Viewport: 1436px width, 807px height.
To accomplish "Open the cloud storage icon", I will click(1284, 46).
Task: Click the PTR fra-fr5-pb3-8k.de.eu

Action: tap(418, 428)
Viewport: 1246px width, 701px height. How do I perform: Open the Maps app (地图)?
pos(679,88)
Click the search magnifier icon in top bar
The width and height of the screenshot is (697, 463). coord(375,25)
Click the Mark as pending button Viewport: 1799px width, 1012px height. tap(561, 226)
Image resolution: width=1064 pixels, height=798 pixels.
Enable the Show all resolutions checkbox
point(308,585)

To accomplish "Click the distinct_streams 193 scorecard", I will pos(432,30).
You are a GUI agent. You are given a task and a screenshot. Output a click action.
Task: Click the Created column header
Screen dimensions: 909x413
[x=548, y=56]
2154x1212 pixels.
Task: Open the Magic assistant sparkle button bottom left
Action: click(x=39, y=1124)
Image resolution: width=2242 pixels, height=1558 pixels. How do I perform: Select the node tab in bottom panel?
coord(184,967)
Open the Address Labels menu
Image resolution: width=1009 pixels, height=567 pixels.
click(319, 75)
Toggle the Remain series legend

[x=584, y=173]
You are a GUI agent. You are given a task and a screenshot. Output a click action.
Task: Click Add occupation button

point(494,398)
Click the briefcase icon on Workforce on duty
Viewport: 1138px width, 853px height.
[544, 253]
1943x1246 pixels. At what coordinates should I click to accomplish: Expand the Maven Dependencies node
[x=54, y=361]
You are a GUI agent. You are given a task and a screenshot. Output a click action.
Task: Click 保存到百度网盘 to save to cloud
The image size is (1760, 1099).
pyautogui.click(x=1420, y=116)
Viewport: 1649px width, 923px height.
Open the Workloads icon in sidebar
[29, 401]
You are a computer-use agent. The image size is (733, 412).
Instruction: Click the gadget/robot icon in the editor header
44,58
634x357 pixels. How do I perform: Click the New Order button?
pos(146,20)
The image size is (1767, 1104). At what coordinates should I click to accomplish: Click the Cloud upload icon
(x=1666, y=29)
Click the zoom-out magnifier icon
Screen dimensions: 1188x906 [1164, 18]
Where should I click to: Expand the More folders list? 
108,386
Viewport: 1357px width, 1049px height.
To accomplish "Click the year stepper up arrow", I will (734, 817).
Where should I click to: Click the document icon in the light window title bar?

_Exercise aim_. Would you reproduce the full listing shown above, word for word?

_Solution for this problem_.
Viewport: 1436px width, 807px height.
To accomplish "Open the cloud storage icon", I will click(1284, 46).
Task: Click the PTR fra-fr5-pb3-8k.de.eu

Action: tap(418, 428)
Viewport: 1246px width, 701px height. How do I perform: Open the Maps app (地图)?
pos(679,88)
Click the search magnifier icon in top bar
The width and height of the screenshot is (697, 463). coord(375,25)
Click the Mark as pending button Viewport: 1799px width, 1012px height. tap(561, 226)
Image resolution: width=1064 pixels, height=798 pixels.
Enable the Show all resolutions checkbox
point(308,585)

To accomplish "Click the distinct_streams 193 scorecard", I will pos(432,30).
You are a GUI agent. You are given a task and a screenshot. Output a click action.
Task: Click the Created column header
Screen dimensions: 909x413
[x=548, y=56]
2154x1212 pixels.
Task: Open the Magic assistant sparkle button bottom left
Action: click(x=39, y=1124)
Image resolution: width=2242 pixels, height=1558 pixels. How do I perform: Select the node tab in bottom panel?
coord(184,967)
Open the Address Labels menu
Image resolution: width=1009 pixels, height=567 pixels.
click(319, 75)
Toggle the Remain series legend

[x=584, y=173]
You are a GUI agent. You are given a task and a screenshot. Output a click action.
Task: Click Add occupation button

point(494,398)
Click the briefcase icon on Workforce on duty
Viewport: 1138px width, 853px height.
[544, 253]
1943x1246 pixels. At what coordinates should I click to accomplish: Expand the Maven Dependencies node
[x=54, y=361]
You are a GUI agent. You are given a task and a screenshot. Output a click action.
Task: Click 保存到百度网盘 to save to cloud
The image size is (1760, 1099).
pyautogui.click(x=1420, y=116)
Viewport: 1649px width, 923px height.
Open the Workloads icon in sidebar
[29, 401]
You are a computer-use agent. The image size is (733, 412).
Instruction: Click the gadget/robot icon in the editor header
44,58
634x357 pixels. How do I perform: Click the New Order button?
pos(146,20)
The image size is (1767, 1104). At what coordinates should I click to accomplish: Click the Cloud upload icon
(x=1666, y=29)
Click the zoom-out magnifier icon
Screen dimensions: 1188x906 [1164, 18]
Where should I click to: Expand the More folders list? 
108,386
Viewport: 1357px width, 1049px height.
To accomplish "Click the year stepper up arrow", I will (734, 817).
Where should I click to: Click the document icon in the light window title bar?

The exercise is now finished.